Your objective: As written and without pictures, set down the lines from the one that contains "Open Cloud Shell settings gear" through the end of the data.
* * * * * * *
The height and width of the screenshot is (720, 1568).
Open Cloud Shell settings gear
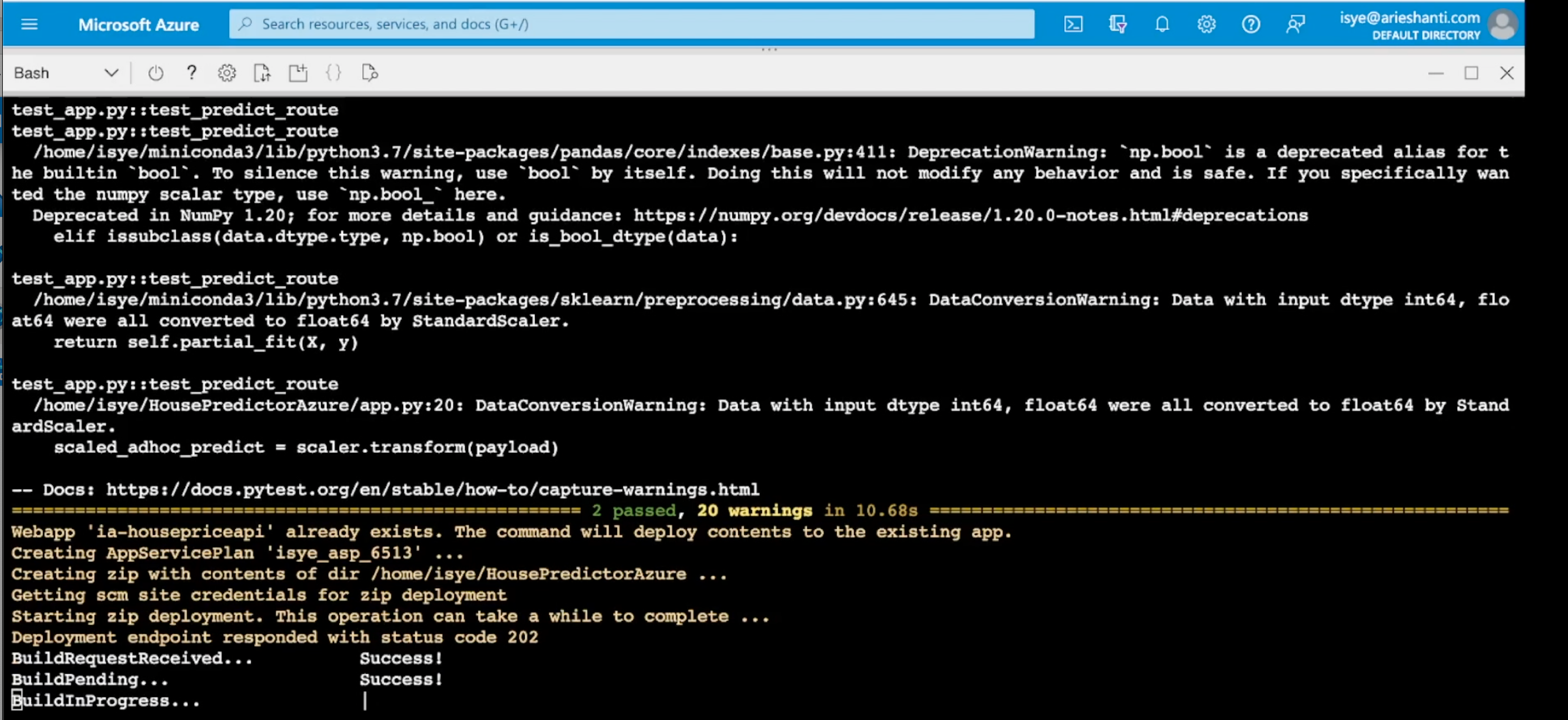pyautogui.click(x=226, y=73)
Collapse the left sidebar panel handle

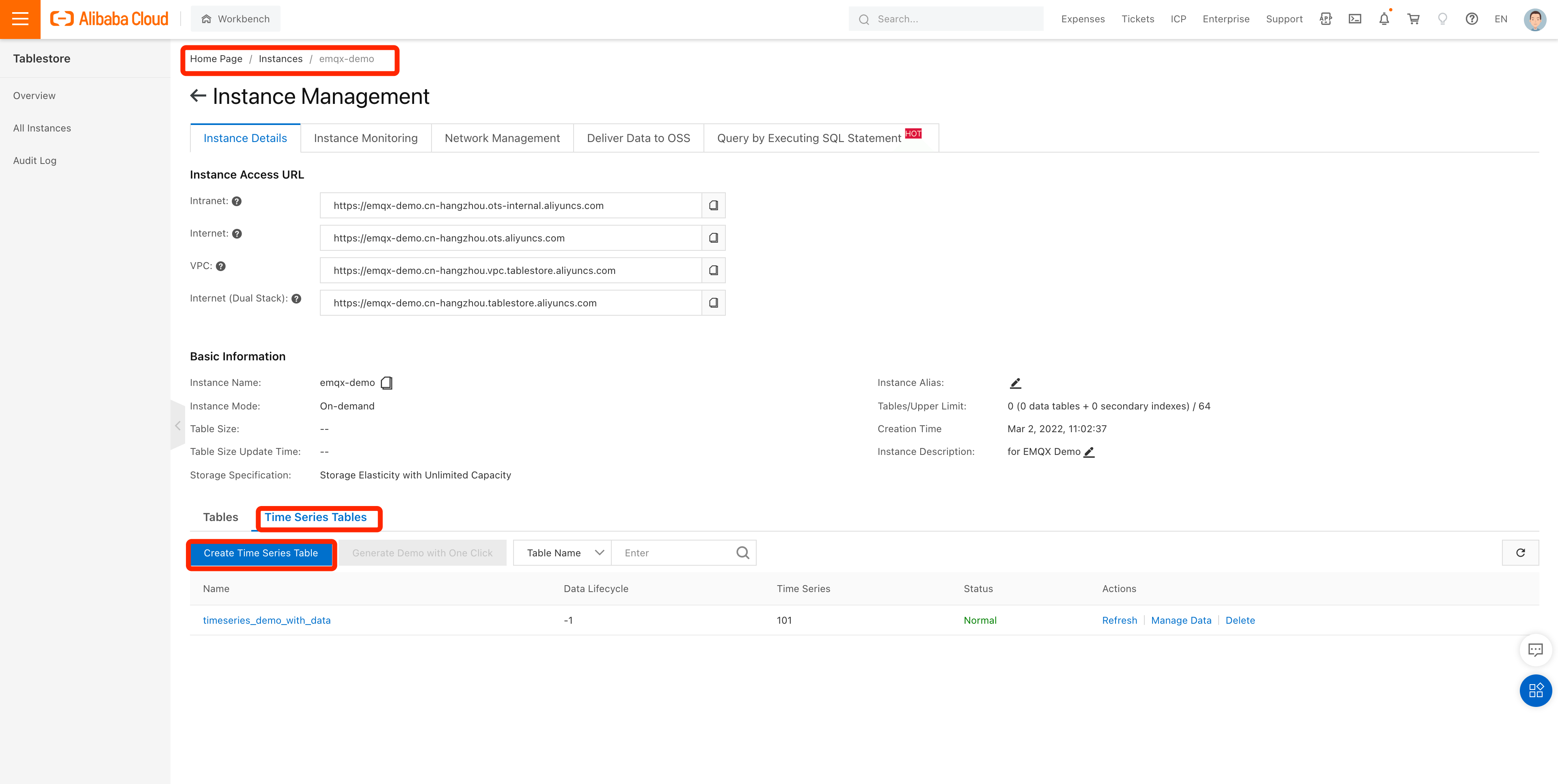(x=177, y=426)
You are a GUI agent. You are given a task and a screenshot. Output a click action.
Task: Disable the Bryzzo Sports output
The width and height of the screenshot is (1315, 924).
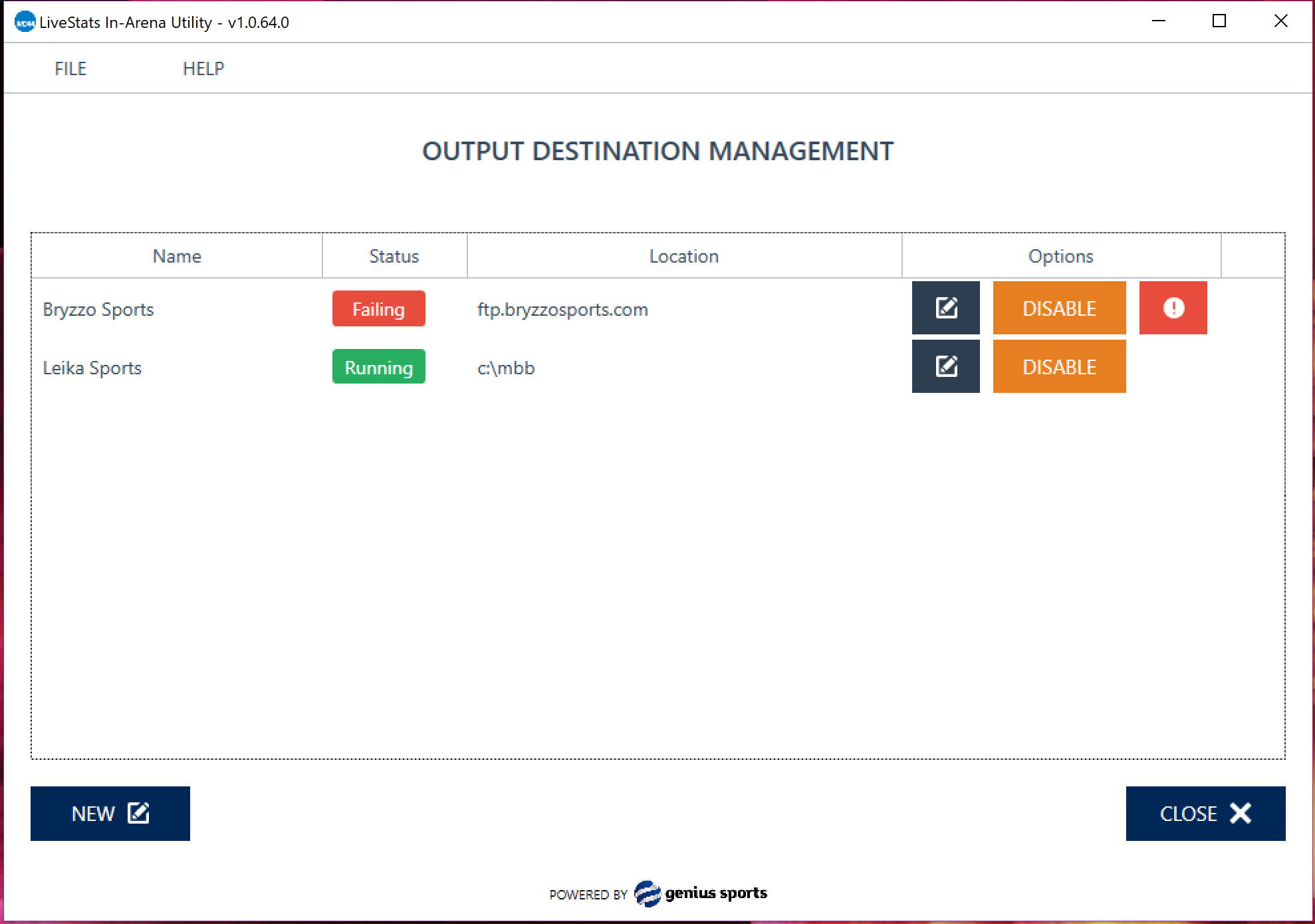click(x=1059, y=308)
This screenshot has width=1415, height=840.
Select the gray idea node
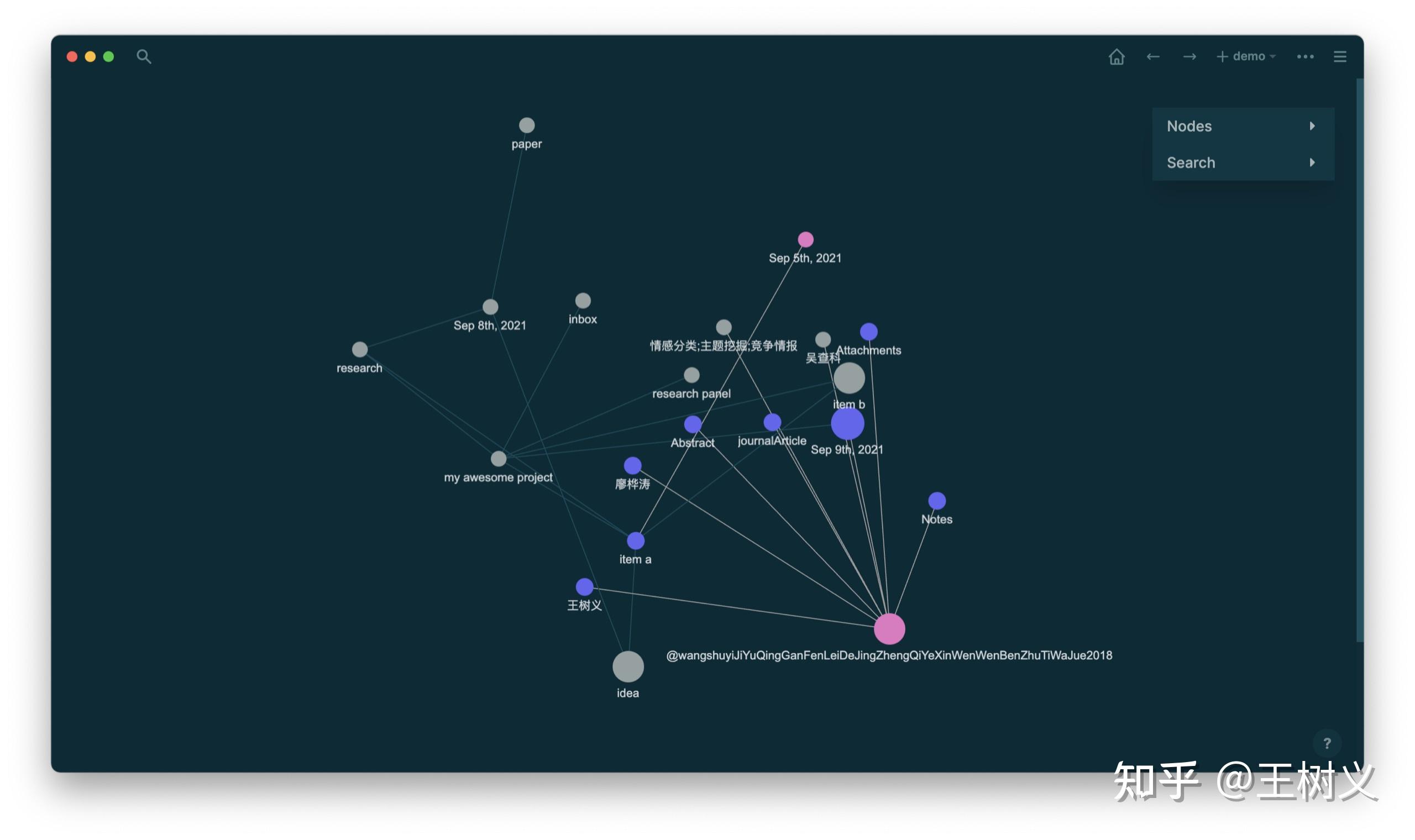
* * * * * * *
Response:
Open Cloud Shell settings gear
pyautogui.click(x=226, y=73)
Collapse the left sidebar panel handle

(x=177, y=426)
You are a GUI agent. You are given a task and a screenshot. Output a click action.
Task: Disable the Bryzzo Sports output
The width and height of the screenshot is (1315, 924).
click(x=1059, y=308)
This screenshot has width=1415, height=840.
Select the gray idea node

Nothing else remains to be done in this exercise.